Action item => After locating the line with "Given: Expand the 查看价格 chevron" in the data that follows, return it and every later line exactly, up to and including the line with "Task: Click the Plans clipboard icon".

Collected data:

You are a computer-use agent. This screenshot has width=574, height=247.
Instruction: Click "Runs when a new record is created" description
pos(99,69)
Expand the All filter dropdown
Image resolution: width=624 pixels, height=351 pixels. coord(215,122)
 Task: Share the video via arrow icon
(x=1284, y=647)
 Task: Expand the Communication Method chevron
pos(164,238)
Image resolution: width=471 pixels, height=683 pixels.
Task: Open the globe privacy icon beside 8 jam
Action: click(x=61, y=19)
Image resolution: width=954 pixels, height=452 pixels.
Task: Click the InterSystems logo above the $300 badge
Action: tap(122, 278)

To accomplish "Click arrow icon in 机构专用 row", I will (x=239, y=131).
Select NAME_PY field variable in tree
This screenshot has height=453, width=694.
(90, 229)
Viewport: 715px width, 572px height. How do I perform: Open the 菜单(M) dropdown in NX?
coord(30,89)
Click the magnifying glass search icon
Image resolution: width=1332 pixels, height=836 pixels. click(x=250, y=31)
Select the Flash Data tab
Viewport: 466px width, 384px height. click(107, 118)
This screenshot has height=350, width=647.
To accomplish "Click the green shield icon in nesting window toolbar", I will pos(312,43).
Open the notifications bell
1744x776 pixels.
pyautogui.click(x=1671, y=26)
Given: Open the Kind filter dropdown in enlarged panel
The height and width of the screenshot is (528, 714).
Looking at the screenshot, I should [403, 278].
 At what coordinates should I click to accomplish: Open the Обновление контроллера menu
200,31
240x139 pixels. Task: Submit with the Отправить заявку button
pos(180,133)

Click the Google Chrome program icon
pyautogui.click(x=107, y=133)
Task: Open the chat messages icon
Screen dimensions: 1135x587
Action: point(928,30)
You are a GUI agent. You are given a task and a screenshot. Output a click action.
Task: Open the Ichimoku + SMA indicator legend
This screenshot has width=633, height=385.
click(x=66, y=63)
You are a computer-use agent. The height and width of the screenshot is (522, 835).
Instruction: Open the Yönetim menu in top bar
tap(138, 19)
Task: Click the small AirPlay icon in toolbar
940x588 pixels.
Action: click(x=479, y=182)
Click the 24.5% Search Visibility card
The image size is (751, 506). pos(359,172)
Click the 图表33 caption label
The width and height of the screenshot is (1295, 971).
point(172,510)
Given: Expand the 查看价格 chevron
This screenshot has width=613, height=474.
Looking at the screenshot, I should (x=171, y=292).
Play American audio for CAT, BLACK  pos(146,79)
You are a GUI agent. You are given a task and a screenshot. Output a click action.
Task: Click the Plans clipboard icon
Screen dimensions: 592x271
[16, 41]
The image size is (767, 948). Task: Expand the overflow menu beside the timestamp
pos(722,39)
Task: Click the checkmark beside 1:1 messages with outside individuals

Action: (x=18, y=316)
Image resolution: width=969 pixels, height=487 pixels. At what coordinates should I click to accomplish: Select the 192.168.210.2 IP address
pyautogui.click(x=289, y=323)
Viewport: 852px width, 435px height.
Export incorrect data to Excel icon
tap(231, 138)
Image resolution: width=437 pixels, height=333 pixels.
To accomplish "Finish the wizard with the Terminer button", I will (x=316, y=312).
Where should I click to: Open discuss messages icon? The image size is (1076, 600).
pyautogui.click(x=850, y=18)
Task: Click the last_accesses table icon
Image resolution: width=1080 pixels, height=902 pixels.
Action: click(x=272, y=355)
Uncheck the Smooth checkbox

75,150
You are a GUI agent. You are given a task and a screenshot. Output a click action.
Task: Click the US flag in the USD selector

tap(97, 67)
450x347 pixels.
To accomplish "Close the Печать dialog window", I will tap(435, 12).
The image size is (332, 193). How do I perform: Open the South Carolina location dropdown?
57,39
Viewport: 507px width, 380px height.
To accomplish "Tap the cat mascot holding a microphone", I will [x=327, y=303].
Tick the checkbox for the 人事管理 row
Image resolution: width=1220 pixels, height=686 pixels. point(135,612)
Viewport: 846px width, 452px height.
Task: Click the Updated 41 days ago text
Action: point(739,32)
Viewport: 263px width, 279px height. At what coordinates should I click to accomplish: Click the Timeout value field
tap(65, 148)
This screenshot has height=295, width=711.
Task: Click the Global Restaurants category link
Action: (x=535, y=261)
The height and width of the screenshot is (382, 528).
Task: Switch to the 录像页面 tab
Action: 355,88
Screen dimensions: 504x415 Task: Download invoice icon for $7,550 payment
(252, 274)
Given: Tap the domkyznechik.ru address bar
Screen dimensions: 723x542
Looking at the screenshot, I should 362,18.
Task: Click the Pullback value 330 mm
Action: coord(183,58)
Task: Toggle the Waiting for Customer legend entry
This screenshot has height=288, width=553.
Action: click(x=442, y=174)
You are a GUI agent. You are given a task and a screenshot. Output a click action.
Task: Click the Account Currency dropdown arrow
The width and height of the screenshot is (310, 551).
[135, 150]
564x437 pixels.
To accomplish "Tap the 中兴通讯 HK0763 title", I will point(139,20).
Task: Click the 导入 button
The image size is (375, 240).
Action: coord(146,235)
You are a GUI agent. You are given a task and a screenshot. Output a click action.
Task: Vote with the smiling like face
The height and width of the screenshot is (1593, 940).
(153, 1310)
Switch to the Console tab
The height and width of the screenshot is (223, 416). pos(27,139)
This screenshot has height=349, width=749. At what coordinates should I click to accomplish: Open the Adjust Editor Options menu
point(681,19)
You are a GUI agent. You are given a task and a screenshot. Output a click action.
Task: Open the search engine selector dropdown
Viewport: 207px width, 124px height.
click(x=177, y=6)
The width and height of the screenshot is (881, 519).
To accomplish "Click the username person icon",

Solution to this problem =>
Given: Expand the 查看价格 chevron
This screenshot has width=613, height=474.
Looking at the screenshot, I should (x=171, y=292).
Play American audio for CAT, BLACK  pos(146,79)
You are a GUI agent. You are given a task and a screenshot. Output a click action.
Task: Click the Plans clipboard icon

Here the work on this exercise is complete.